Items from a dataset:
○ ○ ○ ○

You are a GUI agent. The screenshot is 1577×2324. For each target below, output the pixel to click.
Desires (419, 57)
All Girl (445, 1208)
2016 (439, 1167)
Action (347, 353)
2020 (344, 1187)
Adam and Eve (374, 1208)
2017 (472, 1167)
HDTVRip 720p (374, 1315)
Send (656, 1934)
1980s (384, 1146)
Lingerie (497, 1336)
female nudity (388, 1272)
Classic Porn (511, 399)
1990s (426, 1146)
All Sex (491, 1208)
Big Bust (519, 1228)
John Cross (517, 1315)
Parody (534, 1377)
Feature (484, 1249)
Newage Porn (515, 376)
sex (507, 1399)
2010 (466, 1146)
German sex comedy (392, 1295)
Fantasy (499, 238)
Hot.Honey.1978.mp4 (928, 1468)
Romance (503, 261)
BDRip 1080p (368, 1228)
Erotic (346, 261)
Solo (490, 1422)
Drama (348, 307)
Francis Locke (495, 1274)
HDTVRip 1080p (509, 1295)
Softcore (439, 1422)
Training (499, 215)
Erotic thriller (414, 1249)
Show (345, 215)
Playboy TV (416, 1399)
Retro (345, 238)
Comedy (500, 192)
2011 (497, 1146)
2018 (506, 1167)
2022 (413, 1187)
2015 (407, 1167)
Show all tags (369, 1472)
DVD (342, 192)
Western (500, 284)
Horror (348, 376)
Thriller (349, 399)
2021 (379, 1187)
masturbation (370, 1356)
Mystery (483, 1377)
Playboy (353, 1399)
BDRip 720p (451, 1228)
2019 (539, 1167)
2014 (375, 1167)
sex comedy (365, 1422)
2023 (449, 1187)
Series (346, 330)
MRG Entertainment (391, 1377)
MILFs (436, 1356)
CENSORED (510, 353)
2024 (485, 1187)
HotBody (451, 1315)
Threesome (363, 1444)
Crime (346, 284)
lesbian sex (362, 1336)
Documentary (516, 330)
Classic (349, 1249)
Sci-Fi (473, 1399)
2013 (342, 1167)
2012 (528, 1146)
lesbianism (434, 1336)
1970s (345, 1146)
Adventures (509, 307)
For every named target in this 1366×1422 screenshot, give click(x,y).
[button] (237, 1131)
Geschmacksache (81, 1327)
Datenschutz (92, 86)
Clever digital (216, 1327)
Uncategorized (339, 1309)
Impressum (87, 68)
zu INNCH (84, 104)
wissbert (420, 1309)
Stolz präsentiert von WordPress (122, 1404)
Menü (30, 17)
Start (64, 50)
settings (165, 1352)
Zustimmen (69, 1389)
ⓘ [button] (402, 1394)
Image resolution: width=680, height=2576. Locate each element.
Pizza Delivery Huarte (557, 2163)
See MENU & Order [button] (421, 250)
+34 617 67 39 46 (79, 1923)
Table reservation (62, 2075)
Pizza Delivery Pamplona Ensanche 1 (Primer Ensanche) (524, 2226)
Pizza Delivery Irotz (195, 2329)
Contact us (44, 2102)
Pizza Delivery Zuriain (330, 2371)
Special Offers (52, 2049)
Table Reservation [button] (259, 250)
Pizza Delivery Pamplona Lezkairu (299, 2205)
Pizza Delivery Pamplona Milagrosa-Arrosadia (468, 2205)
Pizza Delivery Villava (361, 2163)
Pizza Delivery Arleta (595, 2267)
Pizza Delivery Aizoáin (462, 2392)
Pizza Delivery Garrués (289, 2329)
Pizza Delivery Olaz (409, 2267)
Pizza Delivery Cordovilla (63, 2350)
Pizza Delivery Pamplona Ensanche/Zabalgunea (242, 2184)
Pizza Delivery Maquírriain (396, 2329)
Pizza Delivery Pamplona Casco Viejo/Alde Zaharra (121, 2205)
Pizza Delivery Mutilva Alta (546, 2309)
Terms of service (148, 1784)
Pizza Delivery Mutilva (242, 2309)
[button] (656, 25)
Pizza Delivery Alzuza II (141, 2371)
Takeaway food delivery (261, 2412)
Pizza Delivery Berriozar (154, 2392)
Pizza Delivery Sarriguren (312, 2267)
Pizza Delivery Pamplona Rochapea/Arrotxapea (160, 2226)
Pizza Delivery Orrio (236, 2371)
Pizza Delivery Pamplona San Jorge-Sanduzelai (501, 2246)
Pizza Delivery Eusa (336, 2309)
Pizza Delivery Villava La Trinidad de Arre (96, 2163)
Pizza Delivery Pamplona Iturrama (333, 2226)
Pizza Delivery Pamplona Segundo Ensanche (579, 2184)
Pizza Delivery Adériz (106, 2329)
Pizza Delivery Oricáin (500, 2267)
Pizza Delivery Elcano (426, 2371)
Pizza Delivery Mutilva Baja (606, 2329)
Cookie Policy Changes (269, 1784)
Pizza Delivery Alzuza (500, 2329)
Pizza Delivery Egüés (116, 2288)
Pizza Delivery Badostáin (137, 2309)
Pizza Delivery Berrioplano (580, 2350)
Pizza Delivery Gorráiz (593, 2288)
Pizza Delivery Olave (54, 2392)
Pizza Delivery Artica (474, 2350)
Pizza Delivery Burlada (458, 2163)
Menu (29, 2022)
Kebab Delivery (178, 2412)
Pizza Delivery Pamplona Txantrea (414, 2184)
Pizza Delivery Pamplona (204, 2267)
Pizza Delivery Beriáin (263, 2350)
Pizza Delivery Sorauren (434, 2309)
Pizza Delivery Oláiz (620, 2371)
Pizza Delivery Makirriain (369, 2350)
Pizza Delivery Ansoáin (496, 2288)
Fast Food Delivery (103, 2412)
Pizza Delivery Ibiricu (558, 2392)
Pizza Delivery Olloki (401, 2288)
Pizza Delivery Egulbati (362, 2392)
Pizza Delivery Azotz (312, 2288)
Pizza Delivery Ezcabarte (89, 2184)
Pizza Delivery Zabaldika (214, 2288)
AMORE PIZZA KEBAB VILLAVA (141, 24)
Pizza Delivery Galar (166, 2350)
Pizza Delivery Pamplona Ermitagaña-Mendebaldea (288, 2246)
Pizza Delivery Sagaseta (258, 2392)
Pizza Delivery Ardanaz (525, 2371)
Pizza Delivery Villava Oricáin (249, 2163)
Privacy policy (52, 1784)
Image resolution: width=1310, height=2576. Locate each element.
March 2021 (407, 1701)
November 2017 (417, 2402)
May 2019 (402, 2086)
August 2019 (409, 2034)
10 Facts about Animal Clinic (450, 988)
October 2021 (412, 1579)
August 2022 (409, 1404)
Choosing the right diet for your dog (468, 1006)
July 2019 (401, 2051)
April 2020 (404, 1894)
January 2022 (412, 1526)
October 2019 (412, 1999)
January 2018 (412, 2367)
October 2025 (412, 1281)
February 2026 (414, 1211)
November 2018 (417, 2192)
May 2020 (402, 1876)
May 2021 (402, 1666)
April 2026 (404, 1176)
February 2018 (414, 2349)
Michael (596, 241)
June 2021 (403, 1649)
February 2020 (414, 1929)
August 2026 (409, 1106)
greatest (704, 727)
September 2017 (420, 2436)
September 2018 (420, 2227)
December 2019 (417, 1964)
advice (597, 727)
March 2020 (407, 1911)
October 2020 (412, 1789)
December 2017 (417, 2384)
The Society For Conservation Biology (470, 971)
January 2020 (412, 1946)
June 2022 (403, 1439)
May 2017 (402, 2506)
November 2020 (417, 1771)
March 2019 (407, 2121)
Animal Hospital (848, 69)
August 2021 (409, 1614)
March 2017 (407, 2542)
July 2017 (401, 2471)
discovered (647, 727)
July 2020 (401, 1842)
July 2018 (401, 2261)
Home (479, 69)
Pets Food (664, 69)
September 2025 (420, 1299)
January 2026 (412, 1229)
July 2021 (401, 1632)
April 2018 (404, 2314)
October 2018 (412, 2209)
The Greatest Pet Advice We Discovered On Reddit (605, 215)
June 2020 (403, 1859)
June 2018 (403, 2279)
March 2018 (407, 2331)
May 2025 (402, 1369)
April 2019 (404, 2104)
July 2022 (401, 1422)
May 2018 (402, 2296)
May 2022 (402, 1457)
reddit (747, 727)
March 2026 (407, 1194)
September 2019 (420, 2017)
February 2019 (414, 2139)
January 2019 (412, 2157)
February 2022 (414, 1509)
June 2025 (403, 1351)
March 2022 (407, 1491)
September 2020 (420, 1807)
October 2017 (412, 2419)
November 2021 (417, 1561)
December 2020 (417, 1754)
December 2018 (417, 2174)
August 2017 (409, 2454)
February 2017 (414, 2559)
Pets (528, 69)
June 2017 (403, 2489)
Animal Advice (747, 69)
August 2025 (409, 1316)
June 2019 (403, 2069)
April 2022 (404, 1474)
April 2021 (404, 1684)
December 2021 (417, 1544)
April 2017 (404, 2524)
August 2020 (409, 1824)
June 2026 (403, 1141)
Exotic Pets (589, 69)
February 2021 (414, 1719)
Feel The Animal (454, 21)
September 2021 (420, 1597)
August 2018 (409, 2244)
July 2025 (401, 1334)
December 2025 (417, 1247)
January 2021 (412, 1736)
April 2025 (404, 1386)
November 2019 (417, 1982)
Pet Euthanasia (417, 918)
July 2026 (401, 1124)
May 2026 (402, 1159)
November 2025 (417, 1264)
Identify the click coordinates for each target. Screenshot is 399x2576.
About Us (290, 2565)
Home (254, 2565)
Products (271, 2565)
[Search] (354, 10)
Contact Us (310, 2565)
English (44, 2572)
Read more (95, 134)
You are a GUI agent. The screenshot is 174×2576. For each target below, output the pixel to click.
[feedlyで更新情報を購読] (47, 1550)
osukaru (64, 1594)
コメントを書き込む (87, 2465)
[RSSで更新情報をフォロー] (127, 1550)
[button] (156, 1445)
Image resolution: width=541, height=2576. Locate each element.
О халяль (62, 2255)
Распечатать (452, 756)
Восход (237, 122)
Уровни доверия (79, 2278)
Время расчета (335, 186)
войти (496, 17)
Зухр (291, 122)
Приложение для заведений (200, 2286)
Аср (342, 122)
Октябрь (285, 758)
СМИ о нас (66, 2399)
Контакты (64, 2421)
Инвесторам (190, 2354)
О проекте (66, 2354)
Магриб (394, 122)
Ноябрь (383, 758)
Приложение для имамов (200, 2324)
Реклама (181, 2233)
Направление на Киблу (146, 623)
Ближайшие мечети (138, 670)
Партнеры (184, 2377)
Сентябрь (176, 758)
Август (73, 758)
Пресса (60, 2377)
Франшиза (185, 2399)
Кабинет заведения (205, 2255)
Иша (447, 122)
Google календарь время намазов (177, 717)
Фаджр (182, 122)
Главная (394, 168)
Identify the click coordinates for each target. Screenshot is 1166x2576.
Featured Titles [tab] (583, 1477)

○ ○ ○ ○

What needs to be done
From the records above, extract exactly and only the lines that begin at the line with "Threesome (363, 1444)" and stop after the line with "Adventures (509, 307)".

Answer to this problem
Threesome (363, 1444)
Crime (346, 284)
lesbian sex (362, 1336)
Documentary (516, 330)
Classic (349, 1249)
Sci-Fi (473, 1399)
2013 (342, 1167)
2012 (528, 1146)
lesbianism (434, 1336)
1970s (345, 1146)
Adventures (509, 307)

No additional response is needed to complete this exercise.